When I tested the integration with our FTEMain proxy before and after (by loading (and reloading) our customary heavy Wikipedia page), the new version performed much better, so that's the important thing. Looking better to you, @oxtoacart?
Thanks for the quick fixes on this, @kpdyer!
Yes, just pulled and tested with our FTEMain, and cpu utilization is near what I was seeing with my hacks.
@kpdyer - thanks for the quick turnaround!
Actually, I think I have one more improvement in this space.

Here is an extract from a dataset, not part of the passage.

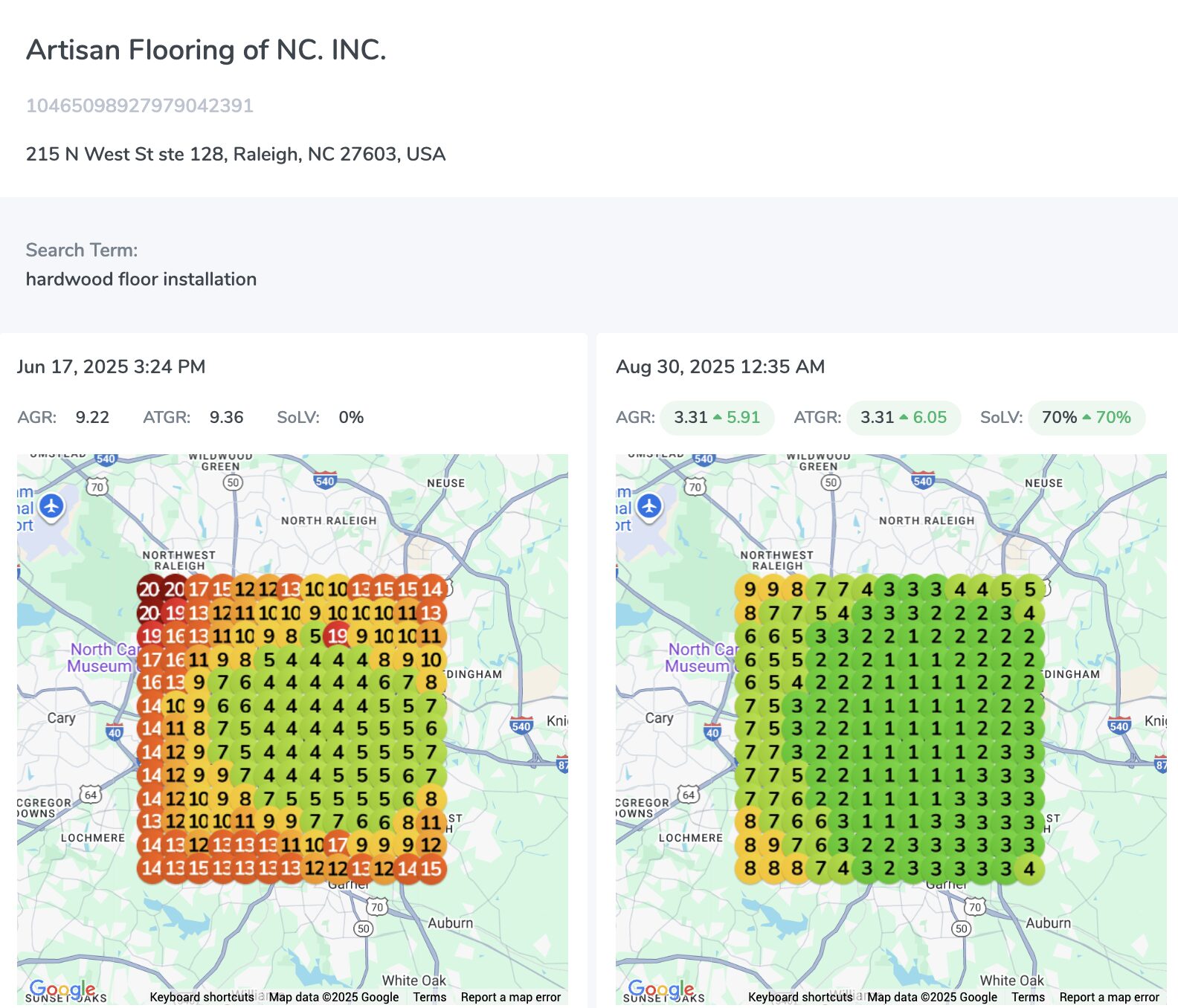Click the AGR 3.31 green badge

click(716, 418)
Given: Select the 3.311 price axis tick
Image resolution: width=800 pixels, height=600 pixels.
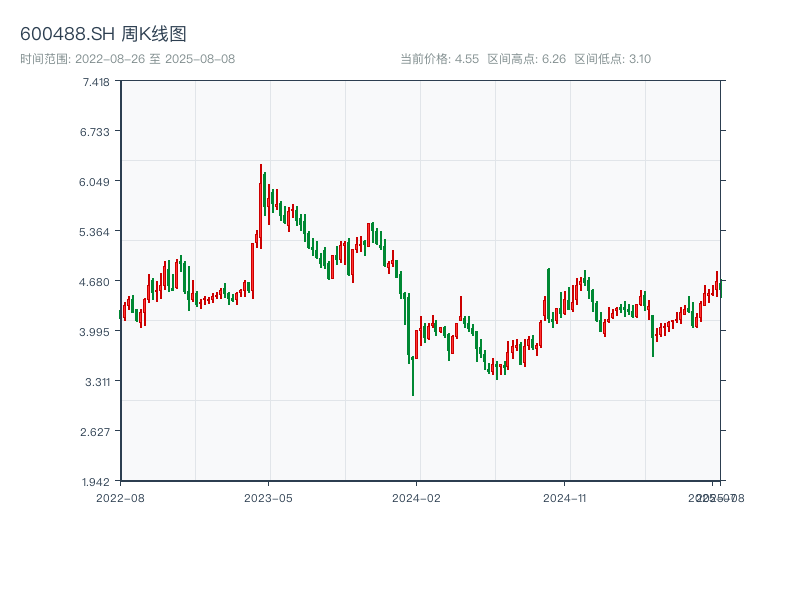Looking at the screenshot, I should click(95, 381).
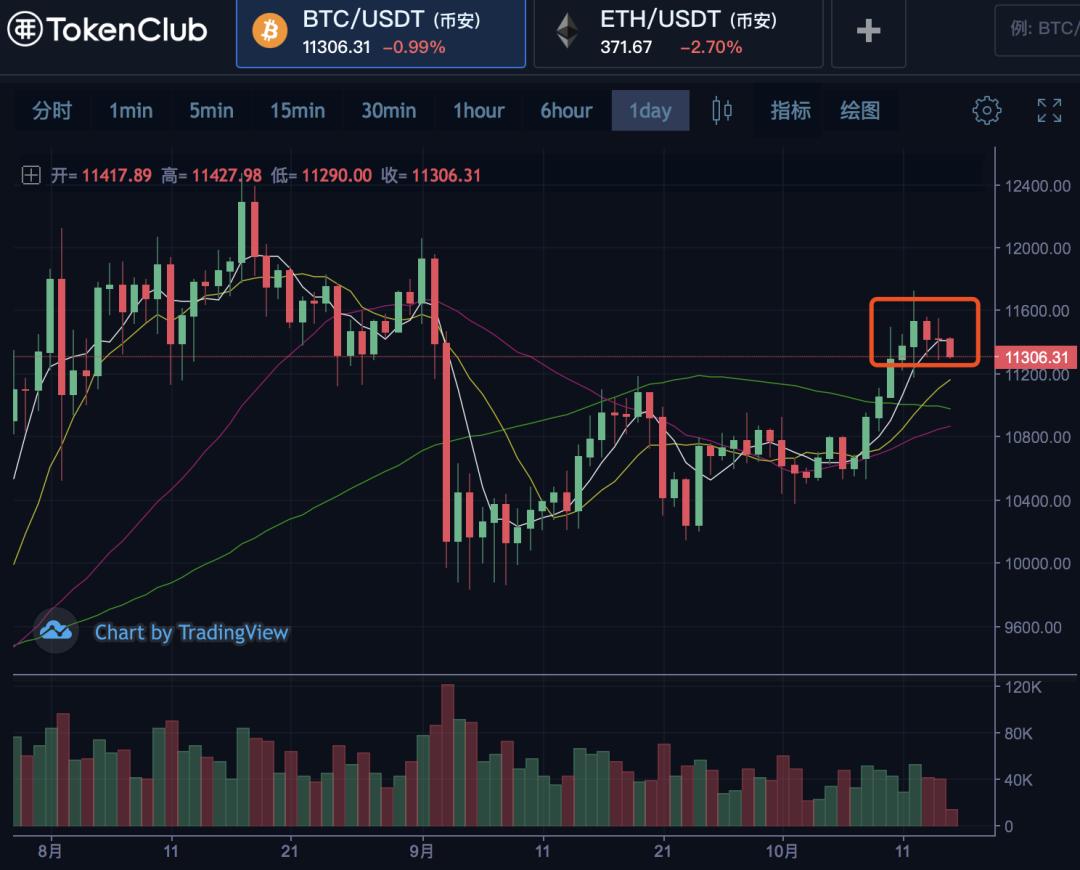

@skivvies @oxtoacart Can you try 5eb380e with values of 0.01
or 0.001
for runtime.fte.relay.socket_timeout
in fte/conf.py
?
@kpdyer This last change drops CPU utilization even further! From now on I'm leaving fteproxy bugs open, just to see what you'll come up with.
Just wanted to chime in to say bravo on the great collaboration everyone. Does anyone say "bravo" these days? Somehow makes me feel like I should be retiring =). Good stuff.

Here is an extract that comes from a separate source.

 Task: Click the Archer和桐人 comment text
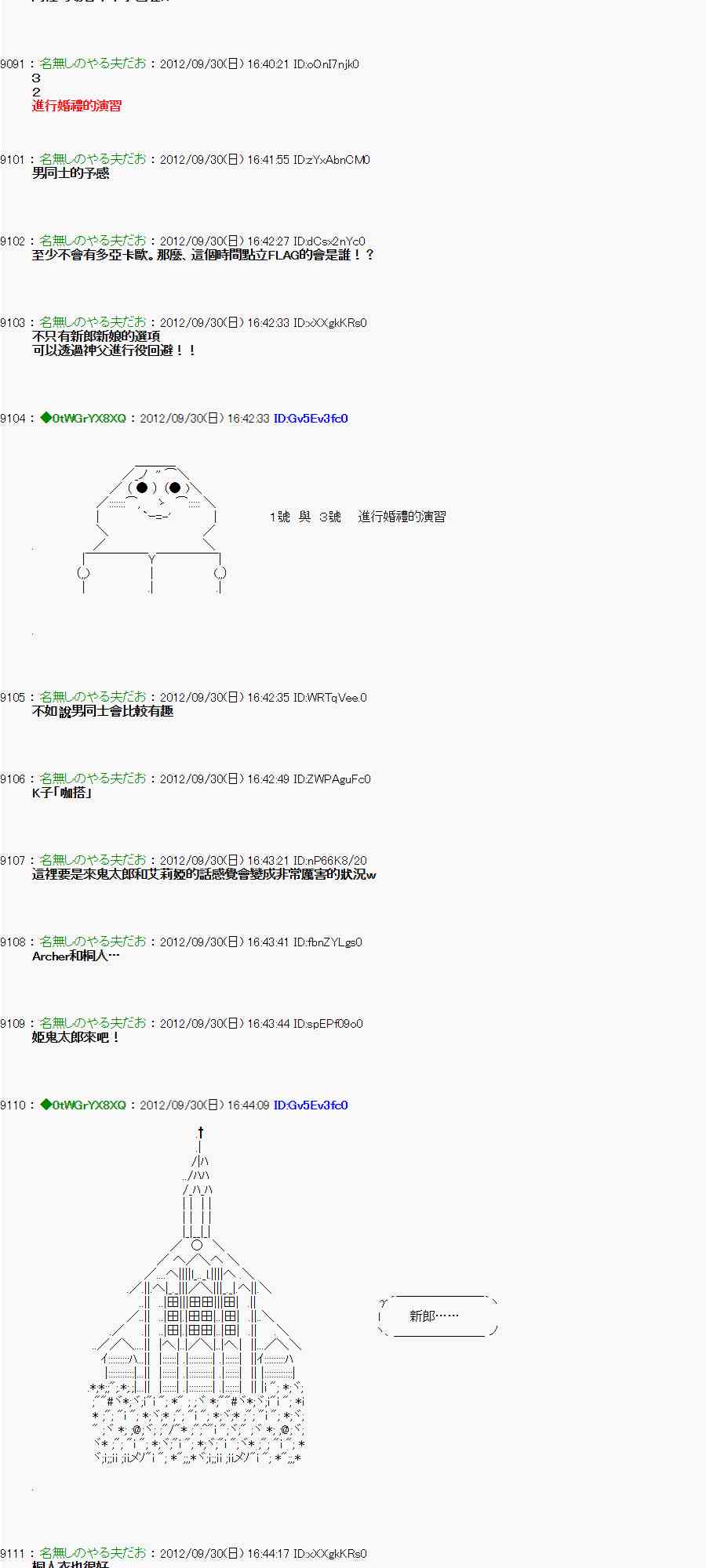point(75,956)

Going to set runtime.fte.relay.socket_timeout
to 0.001
, as that works best for me.
Going to close this ticket for now.
I've been doing a little profiling of fteproxy and noticed that in my YouTube streaming test, fteproxy was spending nearly 18% of its time on calling 'socket.settimeout()'.
Looking at the code, I noticed that we have several of these calls on the critical path, such as this one and this one.
For fun, I tried increasing the default timeout from 0.01 to 0.1. This caused my cpu utilization to drop from 35% to 9% while playing a YouTube video.
I then implemented some logic to settimeout only if it's actually changed. That was good for another couple of percent, bumping me down to 7% cpu usage.
Using just the conditional setting trick puts me at about 20% cpu usage.
I don't know what other effects these changes have, but doing something about the excessive settimeout calls might be worth it.